Search code examples
google-cloud-composerairflowgcp-ai-platform-training

cleaning past ai platform model version with airflow


I am using airflow to schedule the training of a model version in gcloud AI platform I managed to schedule the training of the model, the creation of the version, then I set this last version as the default using this DAG:

with DAG('ml_pipeline', schedule_interval=None, default_args=default_args) as dag:


    uuid = str(uuid4())
    training_op = MLEngineTrainingOperator(
        task_id='submit_job_for_training',
        project_id=PROJECT_ID,
        job_id='training_{}'.format(uuid),
        # package_uris=TRAINER_BIN,
        package_uris=[os.path.join(TRAINER_BIN)],
        training_python_module=TRAINER_MODULE,
        runtime_version=RUNTIME_VERSION,
        region='us-central1',
        training_args=[
            '--base-dir={}'.format(BASE_DIR)
        ],
        python_version='3.5')

    create_version_op = MLEngineVersionOperator(
          task_id='create_version',
          project_id=PROJECT_ID,
          model_name=MODEL_NAME,
          version={
              'name': version_name,
              'deploymentUri': export_uri,
              'runtimeVersion': RUNTIME_VERSION,
              'pythonVersion': '3.5',
              'framework': 'SCIKIT_LEARN',
          },
          operation='create')

    set_version_default_op = MLEngineVersionOperator(
          task_id='set_version_as_default',
          project_id=PROJECT_ID,
          model_name=MODEL_NAME,
          version={'name': version_name},
          operation='set_default')
    training_op >> create_version_op >> set_version_default_op

I would like to clean the previous version of the model in this dag. I think I should use the "list" and "delete" operation of the MLEngineVersionOperator using something like this:

    list_model_versions = MLEngineVersionOperator(
        task_id="list_versions",
        project_id=PROJECT_ID,
        model_name=MODEL_NAME,
        operation="list",
    )

    delete_other_version = MLEngineVersionOperator(
        task_id="delete_precedent_version",
        project_id=PROJECT_ID,
        model_name=MODEL_NAME,
        operation="delete",
        version={'name': some_name}
    )

I read about using Xcom to use the result of the list operator in the delete but I could not figure out how to do this.

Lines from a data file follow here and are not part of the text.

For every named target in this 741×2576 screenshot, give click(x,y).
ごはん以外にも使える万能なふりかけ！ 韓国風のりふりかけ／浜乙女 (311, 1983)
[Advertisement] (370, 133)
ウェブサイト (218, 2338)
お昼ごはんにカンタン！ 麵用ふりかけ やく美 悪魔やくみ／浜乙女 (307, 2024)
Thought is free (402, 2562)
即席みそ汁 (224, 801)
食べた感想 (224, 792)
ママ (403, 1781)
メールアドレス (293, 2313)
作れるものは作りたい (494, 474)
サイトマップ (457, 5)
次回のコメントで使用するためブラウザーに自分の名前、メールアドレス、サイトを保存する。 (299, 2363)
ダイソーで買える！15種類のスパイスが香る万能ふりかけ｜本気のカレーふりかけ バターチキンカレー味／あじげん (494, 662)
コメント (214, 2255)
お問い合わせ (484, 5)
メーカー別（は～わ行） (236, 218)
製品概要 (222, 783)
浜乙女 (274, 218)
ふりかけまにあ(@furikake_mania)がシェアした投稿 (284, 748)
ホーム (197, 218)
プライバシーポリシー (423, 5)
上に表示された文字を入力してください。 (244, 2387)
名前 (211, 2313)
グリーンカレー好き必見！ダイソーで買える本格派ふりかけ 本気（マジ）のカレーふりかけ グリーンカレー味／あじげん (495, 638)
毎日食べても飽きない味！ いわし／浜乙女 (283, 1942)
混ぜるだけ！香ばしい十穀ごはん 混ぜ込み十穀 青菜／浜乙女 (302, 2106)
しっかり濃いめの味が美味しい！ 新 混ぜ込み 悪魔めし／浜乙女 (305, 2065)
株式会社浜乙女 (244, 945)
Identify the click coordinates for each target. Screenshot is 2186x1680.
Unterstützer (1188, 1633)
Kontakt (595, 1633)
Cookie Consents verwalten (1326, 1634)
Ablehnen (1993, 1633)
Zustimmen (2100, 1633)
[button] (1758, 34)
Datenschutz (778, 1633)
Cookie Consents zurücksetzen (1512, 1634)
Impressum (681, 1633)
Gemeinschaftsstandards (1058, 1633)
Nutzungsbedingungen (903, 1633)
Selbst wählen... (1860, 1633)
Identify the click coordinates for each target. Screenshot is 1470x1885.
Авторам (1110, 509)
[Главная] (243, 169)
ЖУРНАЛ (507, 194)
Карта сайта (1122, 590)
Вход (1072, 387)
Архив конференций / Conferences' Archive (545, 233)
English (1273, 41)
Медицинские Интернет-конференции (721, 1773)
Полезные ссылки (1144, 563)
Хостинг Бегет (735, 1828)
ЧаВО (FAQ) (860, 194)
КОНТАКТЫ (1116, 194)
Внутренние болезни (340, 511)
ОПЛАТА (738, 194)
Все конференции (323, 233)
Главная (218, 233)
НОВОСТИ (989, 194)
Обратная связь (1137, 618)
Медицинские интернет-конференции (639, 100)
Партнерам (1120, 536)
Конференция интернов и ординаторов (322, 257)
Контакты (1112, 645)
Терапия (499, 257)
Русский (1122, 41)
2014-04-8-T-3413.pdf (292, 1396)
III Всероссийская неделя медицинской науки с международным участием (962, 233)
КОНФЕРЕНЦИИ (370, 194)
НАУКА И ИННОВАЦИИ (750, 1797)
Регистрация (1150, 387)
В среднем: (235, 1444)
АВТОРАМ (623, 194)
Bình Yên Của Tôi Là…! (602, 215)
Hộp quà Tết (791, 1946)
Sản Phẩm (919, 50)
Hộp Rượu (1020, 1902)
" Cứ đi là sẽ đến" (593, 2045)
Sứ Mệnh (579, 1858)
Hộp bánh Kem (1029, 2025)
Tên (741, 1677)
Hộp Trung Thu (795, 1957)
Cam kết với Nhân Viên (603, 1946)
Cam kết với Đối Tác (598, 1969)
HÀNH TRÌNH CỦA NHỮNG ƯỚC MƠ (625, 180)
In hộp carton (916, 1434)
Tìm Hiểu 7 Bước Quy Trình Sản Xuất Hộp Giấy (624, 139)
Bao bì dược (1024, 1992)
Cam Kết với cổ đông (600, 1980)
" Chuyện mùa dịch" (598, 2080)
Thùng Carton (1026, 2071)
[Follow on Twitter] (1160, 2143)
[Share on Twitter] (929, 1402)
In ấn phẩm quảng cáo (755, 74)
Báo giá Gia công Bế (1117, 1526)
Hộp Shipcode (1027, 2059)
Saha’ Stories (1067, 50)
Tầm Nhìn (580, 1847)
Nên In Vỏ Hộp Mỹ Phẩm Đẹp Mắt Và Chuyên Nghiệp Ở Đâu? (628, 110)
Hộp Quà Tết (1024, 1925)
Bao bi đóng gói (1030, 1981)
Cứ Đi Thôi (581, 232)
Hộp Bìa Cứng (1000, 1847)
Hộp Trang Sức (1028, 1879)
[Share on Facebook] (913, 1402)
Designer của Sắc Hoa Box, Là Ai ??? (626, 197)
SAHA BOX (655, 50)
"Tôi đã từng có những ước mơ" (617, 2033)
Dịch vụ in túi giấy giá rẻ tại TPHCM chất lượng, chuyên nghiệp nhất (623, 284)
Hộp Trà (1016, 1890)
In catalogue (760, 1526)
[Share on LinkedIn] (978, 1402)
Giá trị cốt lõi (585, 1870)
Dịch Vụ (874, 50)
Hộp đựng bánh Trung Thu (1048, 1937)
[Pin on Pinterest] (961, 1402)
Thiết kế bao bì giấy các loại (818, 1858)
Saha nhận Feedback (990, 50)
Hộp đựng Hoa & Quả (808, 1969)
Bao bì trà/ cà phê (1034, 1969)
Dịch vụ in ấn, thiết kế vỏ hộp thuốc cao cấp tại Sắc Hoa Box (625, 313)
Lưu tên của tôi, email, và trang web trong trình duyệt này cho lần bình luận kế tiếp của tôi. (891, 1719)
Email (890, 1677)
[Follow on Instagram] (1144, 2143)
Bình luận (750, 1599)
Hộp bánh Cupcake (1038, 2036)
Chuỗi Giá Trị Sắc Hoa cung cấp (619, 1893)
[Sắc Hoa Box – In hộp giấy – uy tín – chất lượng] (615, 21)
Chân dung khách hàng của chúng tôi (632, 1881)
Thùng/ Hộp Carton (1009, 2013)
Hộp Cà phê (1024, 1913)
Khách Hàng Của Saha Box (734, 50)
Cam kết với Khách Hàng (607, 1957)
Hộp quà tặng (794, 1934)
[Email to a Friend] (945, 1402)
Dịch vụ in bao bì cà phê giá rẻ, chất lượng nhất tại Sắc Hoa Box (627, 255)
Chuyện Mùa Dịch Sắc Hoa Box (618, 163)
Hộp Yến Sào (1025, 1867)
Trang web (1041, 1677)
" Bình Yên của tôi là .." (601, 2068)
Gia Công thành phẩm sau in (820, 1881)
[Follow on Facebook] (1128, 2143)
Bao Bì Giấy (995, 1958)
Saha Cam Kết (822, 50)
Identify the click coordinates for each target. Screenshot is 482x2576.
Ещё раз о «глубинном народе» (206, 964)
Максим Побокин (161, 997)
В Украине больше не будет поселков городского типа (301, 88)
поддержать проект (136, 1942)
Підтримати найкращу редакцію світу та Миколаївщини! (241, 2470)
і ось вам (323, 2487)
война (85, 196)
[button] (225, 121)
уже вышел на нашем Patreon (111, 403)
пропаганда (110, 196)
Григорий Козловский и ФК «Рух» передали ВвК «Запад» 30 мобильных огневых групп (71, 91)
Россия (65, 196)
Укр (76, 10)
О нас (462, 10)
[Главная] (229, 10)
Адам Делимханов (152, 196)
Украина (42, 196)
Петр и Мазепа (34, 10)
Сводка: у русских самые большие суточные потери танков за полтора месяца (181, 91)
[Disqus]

Any advice or solution on how to proceed would be most appreciated. Thanks!


Solution

  • You can use a templated property to pass the result of a previous operator using Xcom. For example:

    delete_other_version = MLEngineVersionOperator(
            task_id="delete_precedent_version",
            project_id="asimov-foundation",
            model_name="IrisPredictor",
            version_name="{{task_instance.xcom_pull(task_ids='my_previous_task')}}",
            operation="delete",
        )
    

    Where the value of version_name is using a Jinja template to use Xcom. Now, the result of the previous operator is a list of versions, so you would need to do additional processing before passing it the name of the version to delete.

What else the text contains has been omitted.